Bitted horses often open their mouths. Using models, this video demonstrates what a bit does and why the horse opens his mouth (to avoid contact pain.) When horses feel the constant threat of a bit on their palets while being ridden, they may adopt avoidance habits such as attempting to place the tongue over the bit, grabbing the bit, becoming fidgety, opening their mouths wider, or placing their chins on their chests.
In response to these avoidance behaviors, riders often don’t adjust their own habits and may simply resort to using stronger bits or devices that make it harder for a horse to relieve itself of pain.
When choosing to ride with a bit (and in many places you may not even have a choice as the majority of rental barns use bits), it is important to appreciate that a bit, no matter how “gentle” is still a foreign object being placed in a horse’s mouth and some will handle a bit better than others.
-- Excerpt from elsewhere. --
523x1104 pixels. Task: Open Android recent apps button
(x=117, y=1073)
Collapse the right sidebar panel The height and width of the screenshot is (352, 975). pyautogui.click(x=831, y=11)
Many equestrians say when used properly, a bit causes no discomfort for the horse. The problem is, what constitutes “properly?” Obviously, few, if any beginners are going to know how to properly use a bit, but are also not likely to ride safely without the control of a bit. But beginners aside, even advanced riders (as can be seen clearly all over YouTube) often violently yank and pull on reins clearly causing frustrated, high horses pain.
Even a single jointed snaffle, which many refer to as a “gentler” bit can hurt the soft pallet. The double jointed snaffle adds pressure to the side jaw bone. The jaw bone of a horse is sharp as a knife and applying pressure to push tissues (or on some horses, even the tongue) down along this sharp bone can cause excruciating pain.